> _Available records_:
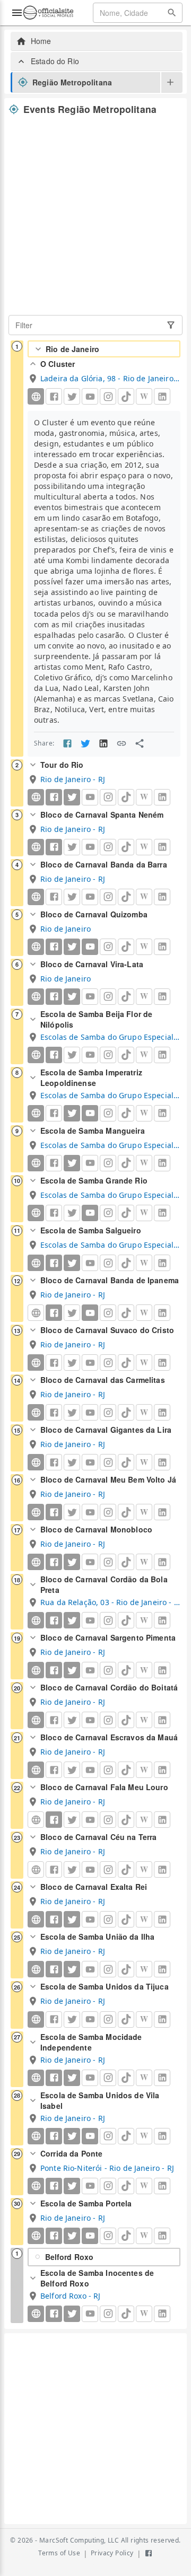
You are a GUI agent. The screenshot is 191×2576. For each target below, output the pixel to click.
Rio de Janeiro (72, 349)
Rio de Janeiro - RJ (72, 779)
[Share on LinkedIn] (103, 743)
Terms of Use (59, 2552)
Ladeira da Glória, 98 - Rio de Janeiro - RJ (110, 378)
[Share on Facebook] (67, 743)
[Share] (139, 743)
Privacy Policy (112, 2552)
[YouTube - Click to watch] (90, 947)
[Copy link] (121, 743)
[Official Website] (36, 396)
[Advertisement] (95, 215)
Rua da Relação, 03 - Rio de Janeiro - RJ (110, 1602)
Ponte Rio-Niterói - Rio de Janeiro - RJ (107, 2168)
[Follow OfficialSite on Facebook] (148, 2553)
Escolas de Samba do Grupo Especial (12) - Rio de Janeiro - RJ (110, 1037)
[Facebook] (54, 797)
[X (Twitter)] (72, 797)
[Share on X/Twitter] (85, 743)
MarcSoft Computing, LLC (79, 2540)
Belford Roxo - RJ (70, 2296)
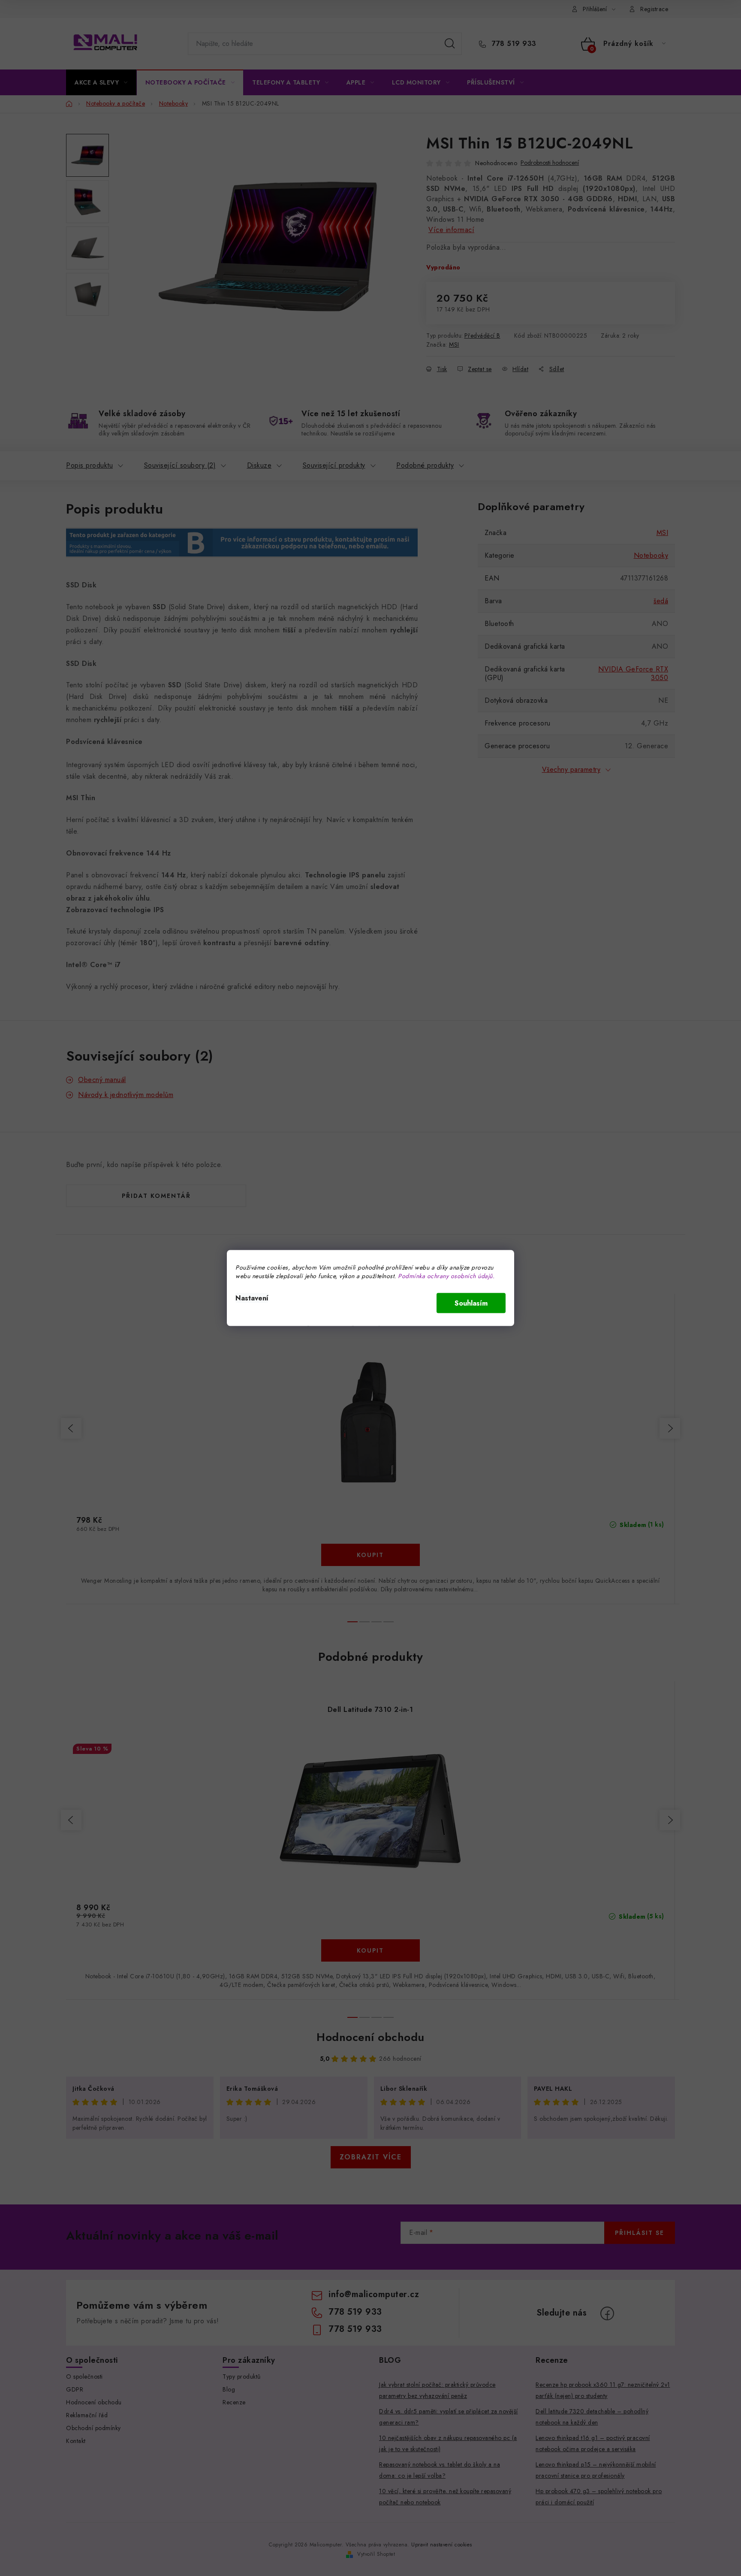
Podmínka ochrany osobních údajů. (446, 1276)
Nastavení (251, 1298)
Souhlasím (471, 1303)
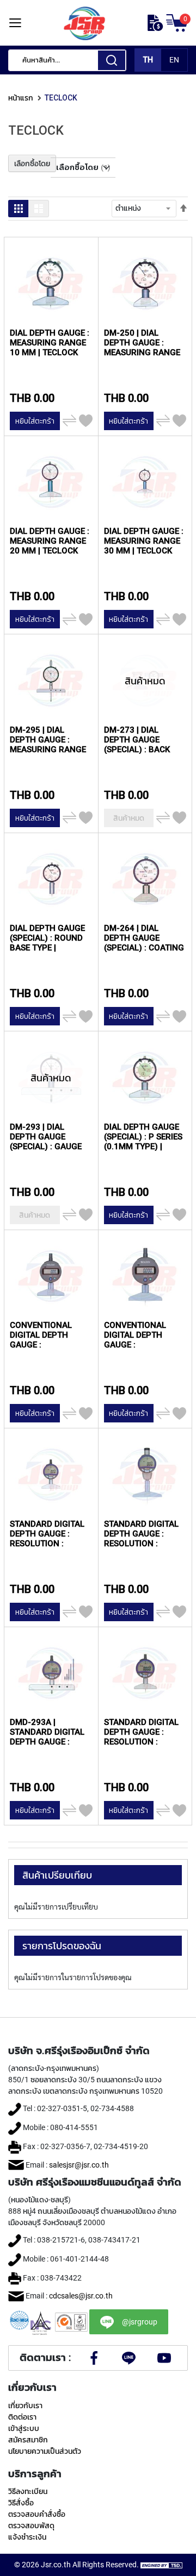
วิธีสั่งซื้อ (21, 2502)
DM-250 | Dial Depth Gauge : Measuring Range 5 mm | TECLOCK (142, 342)
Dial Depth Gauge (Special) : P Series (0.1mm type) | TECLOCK (143, 1136)
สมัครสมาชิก (28, 2439)
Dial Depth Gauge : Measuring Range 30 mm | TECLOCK (143, 540)
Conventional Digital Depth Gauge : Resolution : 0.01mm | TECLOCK (46, 1334)
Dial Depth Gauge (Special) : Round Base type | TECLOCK (47, 937)
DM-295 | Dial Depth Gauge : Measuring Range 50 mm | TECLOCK (48, 739)
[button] (86, 420)
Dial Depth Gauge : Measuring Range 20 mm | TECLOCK (49, 540)
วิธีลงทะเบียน (27, 2491)
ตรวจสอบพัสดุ (31, 2525)
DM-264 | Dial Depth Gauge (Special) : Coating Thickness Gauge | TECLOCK (144, 937)
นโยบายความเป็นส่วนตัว (44, 2451)
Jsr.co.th (56, 2564)
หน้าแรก (20, 97)
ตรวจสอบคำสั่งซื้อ (36, 2514)
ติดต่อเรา (22, 2417)
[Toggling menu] (15, 23)
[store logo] (84, 22)
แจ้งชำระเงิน (27, 2537)
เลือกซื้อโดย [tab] (32, 163)
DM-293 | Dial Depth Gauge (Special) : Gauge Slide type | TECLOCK (46, 1136)
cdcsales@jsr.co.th (81, 2295)
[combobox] (67, 60)
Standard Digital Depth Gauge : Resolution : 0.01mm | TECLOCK (47, 1533)
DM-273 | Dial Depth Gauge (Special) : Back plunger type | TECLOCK (137, 739)
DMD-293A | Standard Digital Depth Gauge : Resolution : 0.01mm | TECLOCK (47, 1731)
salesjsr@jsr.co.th (79, 2165)
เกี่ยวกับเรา (25, 2405)
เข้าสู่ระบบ (23, 2428)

> _Task directions_:
Scan the entries for lines holding the string "Facebook", then copy every one of them.

> _Exercise answer_:
[Share on Facebook] (67, 743)
[Follow OfficialSite on Facebook] (148, 2553)
[Facebook] (54, 797)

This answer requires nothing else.